Labs
Problem Solving
Note: We will not complete this lab this semester since this material is now covered in SDS 100. However, you may wish to refer back to this lab if you are looking fore resources to get help in R
. This lab will introduce you to resources and techniques for problem solving in R
. You should reference this lab often throughout the semester for reminders on best practices for addressing errors and getting help.
Lab 1: Understanding Datasets
This lab is all about learning to understand the context and parts of a dataset by referencing and interpreting data dictionaries and technical data documentation. We will get to know the U.S. Department of Education’s College Scorecard data, which includes over 3000 variables characterizing colleges in the U.S.
Lab 2: Visualization Aesthetics
This week we will practice mapping variables in the U.S. National Bridge Inventory onto different plot aesthetics in order to tell different stories with the data. We’re going to look at what kinds of variables might contribute to poor bridge conditions, where there are poor bridge conditions, and which entities are responsible for maintaining them. We will only be creating one type of plot today - a scatterplot. However, we are going to show how we can use different visual cues to plot a number of different variables onto a scatterplot.
Lab 3: Plotting Freqencies
In this lab, you will practice plotting both frequencies and distributions by analyzing data about racial disparities in home mortgage denial rates in Mississippi in 2024.
Lab 4: GitHub
This lab is designed to help you get acquainted with the concepts behind Git and GitHub, suggested workflows for collaborating on projects in this course, and error resolution strategies.
Lab 5: Data Wrangling
In this lab, you will apply 6 data wrangling verbs in order to analyze data regarding NYPD stop, question, and frisk. Specifically, we will replicate data analysis performed by the NYCLU in 2011 to demonstrate how the practice was being carried out unconstitutionally in New York.
Lab 6: Joining Datasets
In terms of data analysis, this lab has one goal: to determine the number of industrial facilities that are currently in violation of both the Clean Air Act and the Clean Water Act in California. To achieve this goal, we’re going to have to do some data wrangling and join together some datasets published by the EPA. We’re going to practice applying different types of joins to this data and consider what we learn with each.
Lab 7: Tidying Datasets
In this lab, we will create a few data visualizations documenting point-in-time counts of homelessness in the United States. Specifically, we are going visualize data collected in 2020 through various Continuums of Care (CoCs) programs. In order to produce these data visualizations, you will need to join homelessness data with census population data and develop and execute a plan for how to wrangle the dataset into a “tidy” format.

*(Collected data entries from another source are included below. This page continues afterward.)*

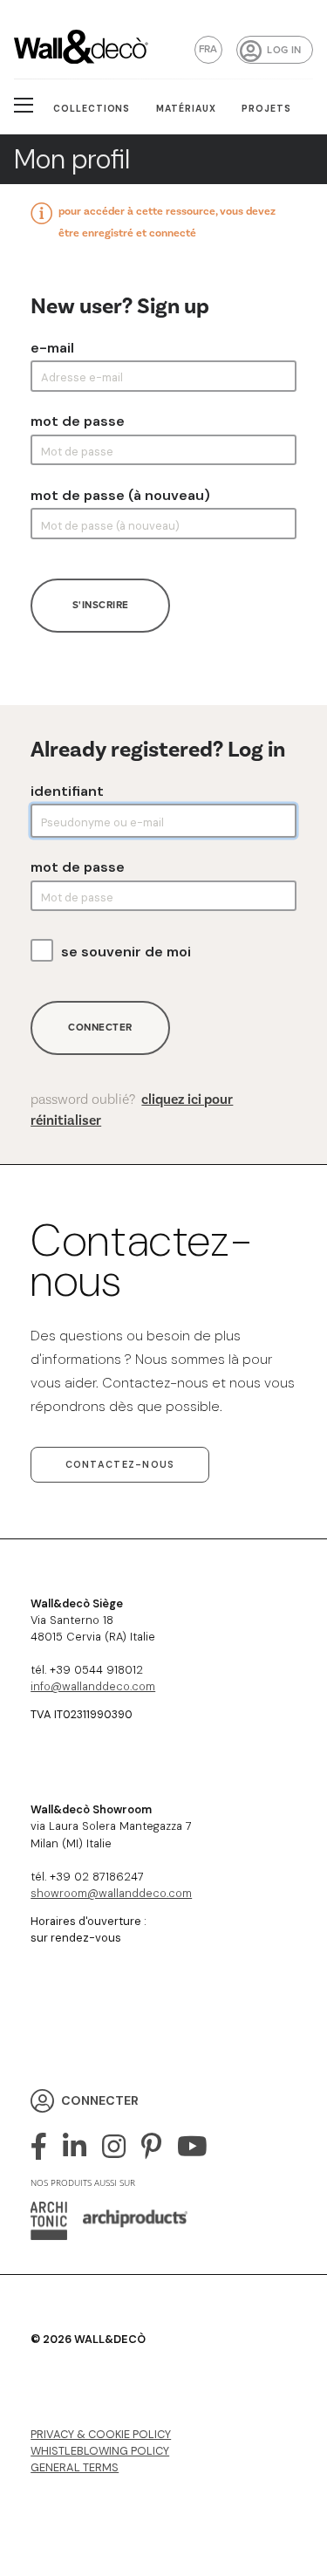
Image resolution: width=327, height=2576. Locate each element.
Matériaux (186, 108)
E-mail (52, 348)
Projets (266, 108)
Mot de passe (78, 421)
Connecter (100, 1027)
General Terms (75, 2467)
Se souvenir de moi (126, 952)
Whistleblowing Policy (100, 2450)
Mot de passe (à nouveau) (120, 496)
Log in (284, 50)
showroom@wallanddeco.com (111, 1893)
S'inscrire (100, 605)
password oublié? (132, 1110)
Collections (92, 108)
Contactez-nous (120, 1464)
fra (208, 49)
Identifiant (67, 791)
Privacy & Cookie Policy (101, 2434)
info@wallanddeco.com (93, 1686)
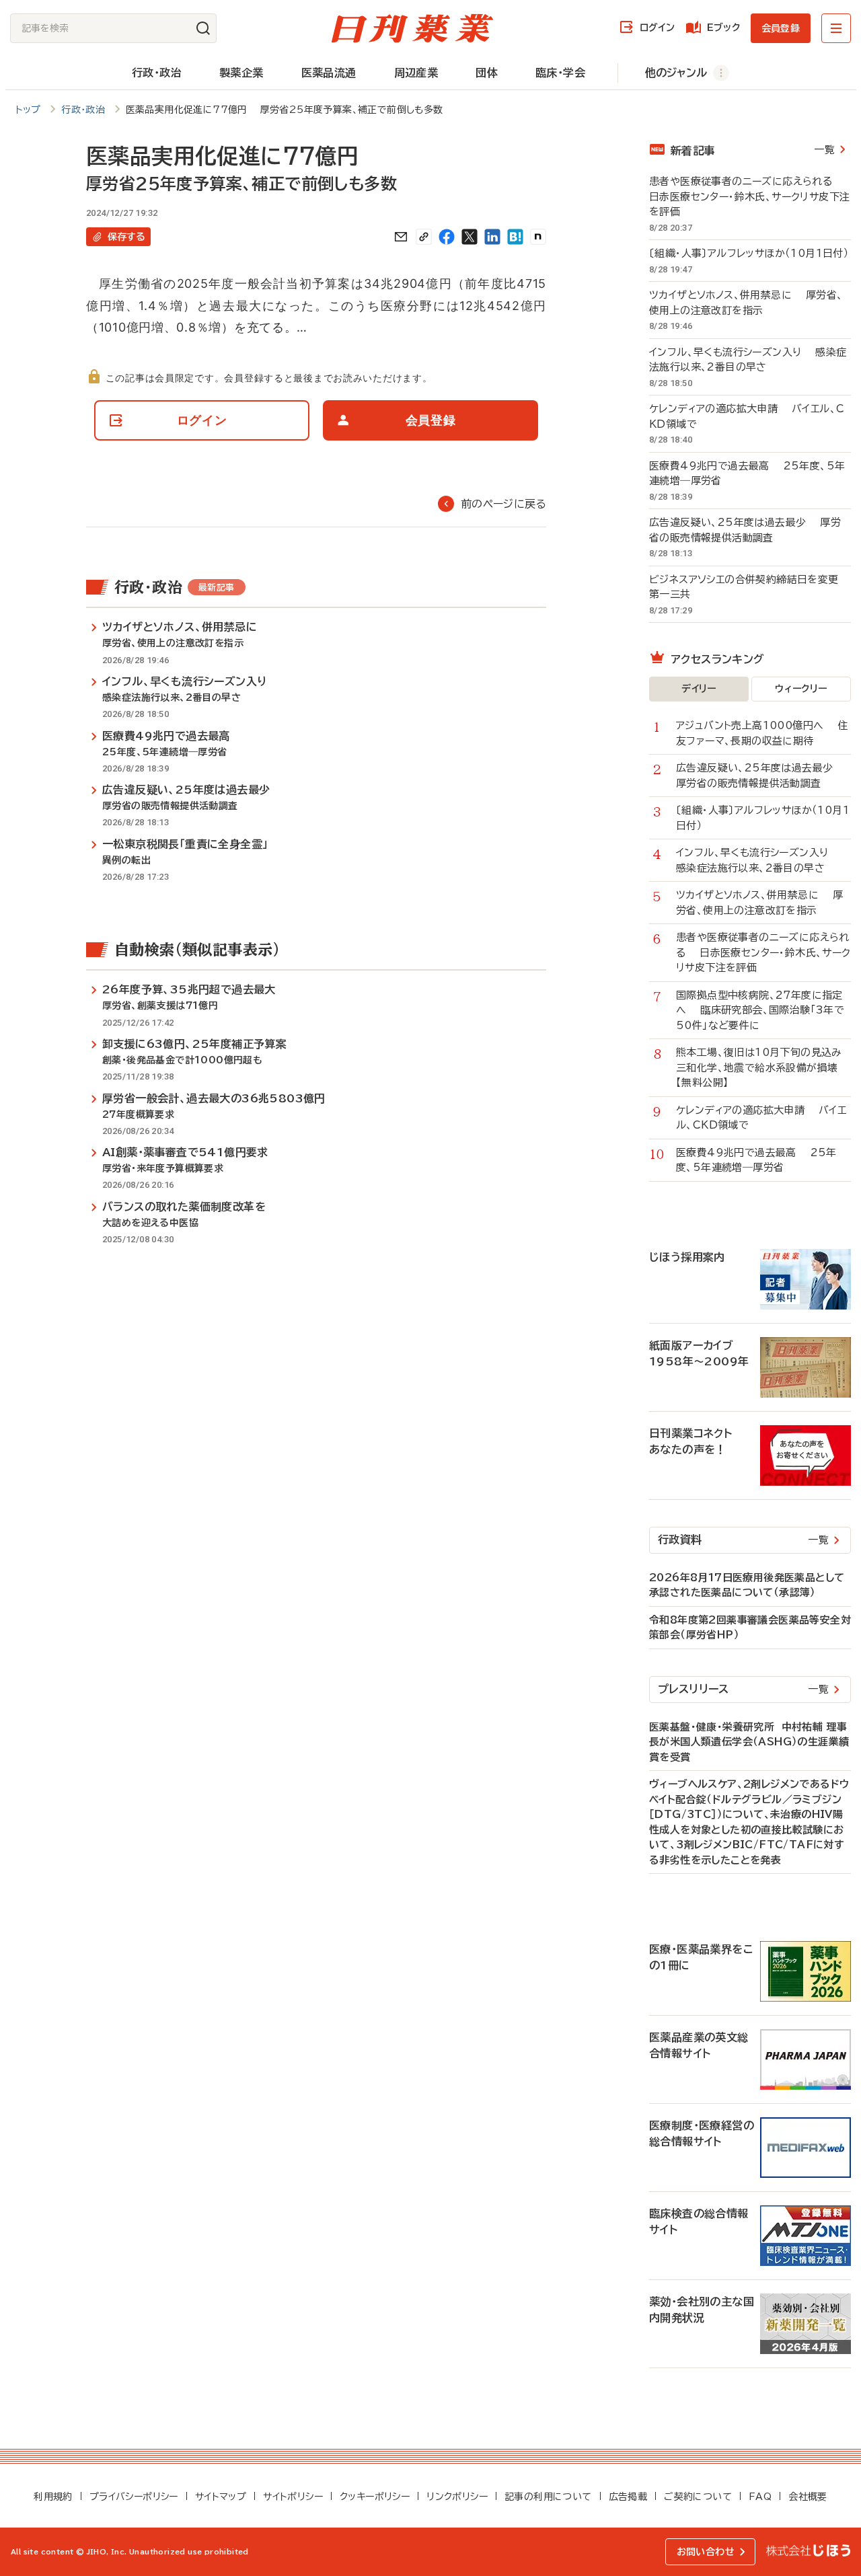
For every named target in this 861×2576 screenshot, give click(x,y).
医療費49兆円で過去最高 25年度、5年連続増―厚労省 (747, 473)
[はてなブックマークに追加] (515, 237)
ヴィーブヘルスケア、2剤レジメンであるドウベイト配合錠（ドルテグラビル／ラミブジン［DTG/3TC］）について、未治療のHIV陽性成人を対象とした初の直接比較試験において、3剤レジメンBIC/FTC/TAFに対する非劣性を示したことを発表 (749, 1822)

Lab 8: Programming with Data
In this lab, we will program some custom R
functions that allow us to analyze data related to medical conflicts of interest. Specifically, we will determine which ten Massachusetts-based doctors received the most money from pharmaceutical or medical device manufacturers in 2021. Then we will leverage our custom functions to produce a number of tables and plots documenting information about the payments made to each of these doctors. In doing so, we will update a similar analysis produced by ProPublica in 2018 called Dollars for Docs.
Lab 9: Point Mapping with Leaflet
In this lab, we will build a map that visualizes the extent of toxic emissions in Louisiana’s Cancer Alley, using Toxic Release Inventory data. In doing so, we will gain practice in producing point maps in Leaflet.
Lab 10: Polygon Mapping with Leaflet
In this lab, we will extend the analysis we did in lab 9 to consider the environmental injustices along Louisiana’s Cancer Alley. We will map census data of race demographics along cancer alley to understand the disparate impact of pollution in this region.
Review + Working with APIs
In this lab, we will write queries to access subsets of a very large dataset on the NYC Open Data Portal. We will practice all of the standards we have learned in the course so far in visualizing and wrangling the resulting data.